As a health professional, it's my role to be the safety net. Often I say to parents: "You don't need to worry about your babies weight, I will take on that worry." As long as parents know how to detect dehydration, then they can come in for a weigh at a time you consider safe, sometimes in 2-4 days, sometimes in a week, sometimes in three weeks, to review the weight.
“Your job,” I say to parents, “is to focus on rich sensory nourishment outside the house, to make frequent, flexible offers with no pressure, to grow the moments when the feeds are working, and to stop when they are not working.”
And usually the conditioned dialing up rapidly disappears, to parents' astonishment and delight.
But here I am with Cynthia and baby Jamie, a fine plastic tube running from his nose across the side of his face, where it is taped in place, the feeding port hanging discretely out of the reach of his exploring hands. What can I say?
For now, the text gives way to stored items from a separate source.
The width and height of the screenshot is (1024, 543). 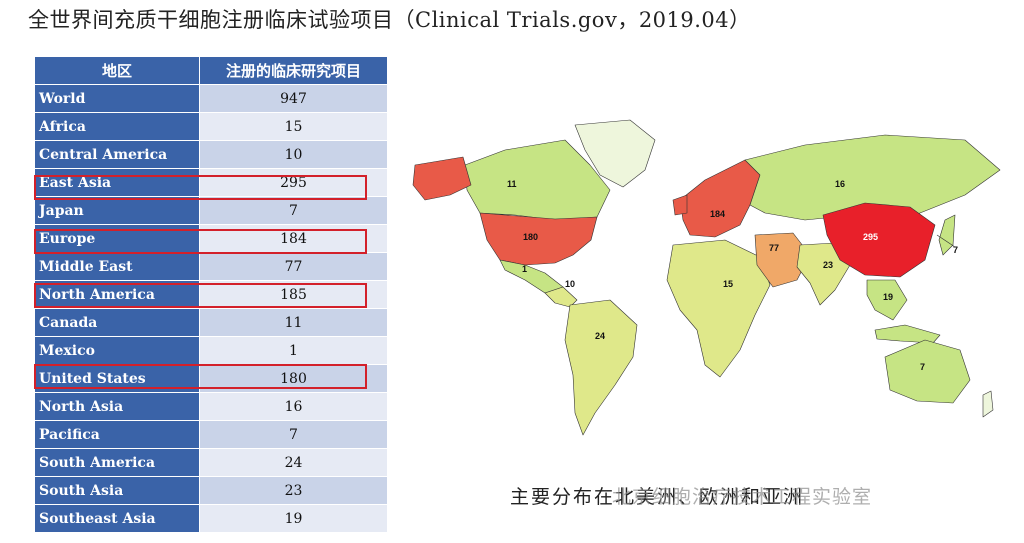 I want to click on region-cell: Canada, so click(x=117, y=322).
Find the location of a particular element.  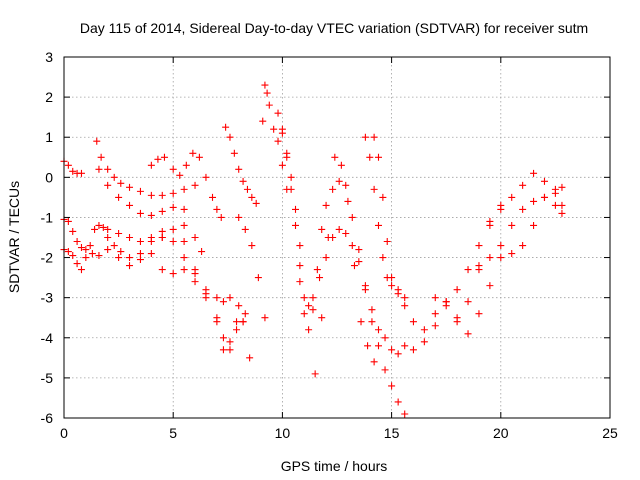

series-arc-c is located at coordinates (72, 260).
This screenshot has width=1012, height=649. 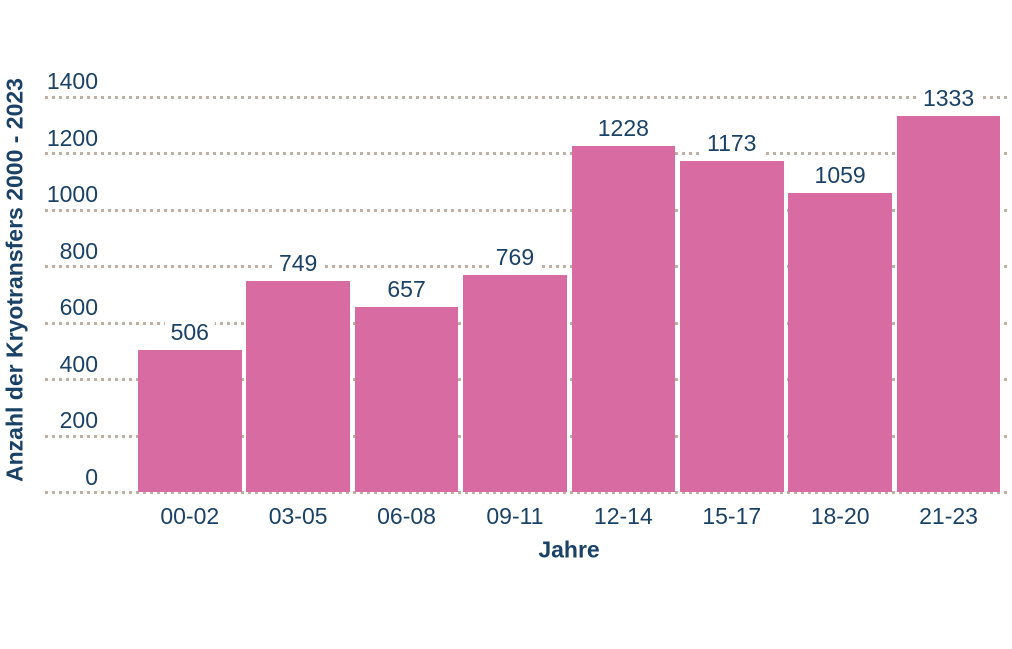 I want to click on x-tick-label: 09-11, so click(x=515, y=516).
We talk about the appointments she has coming up with the speech pathologist and the dietician, and I offer her some resources, in preparation for the future. Her mind is already telling her that this is all her fault, she's failing as a mother. It won't help her for me to tell her about what I think has happened. We talk over strategies for managing the very unhelpful stories that her brain wants to tell her. I sensitively query how she is coping and she tells me clearly that she is fine, if upset, and that at this stage she doesn't want psychological support for herself. I explain that her care is now in the hands of her baby's gastroenterologist and that no parent could have cared more or tried harder.
“And if you do ever decide to have a third, definitely come and see me in your pregnancy!” I suggest warmly, on the way out.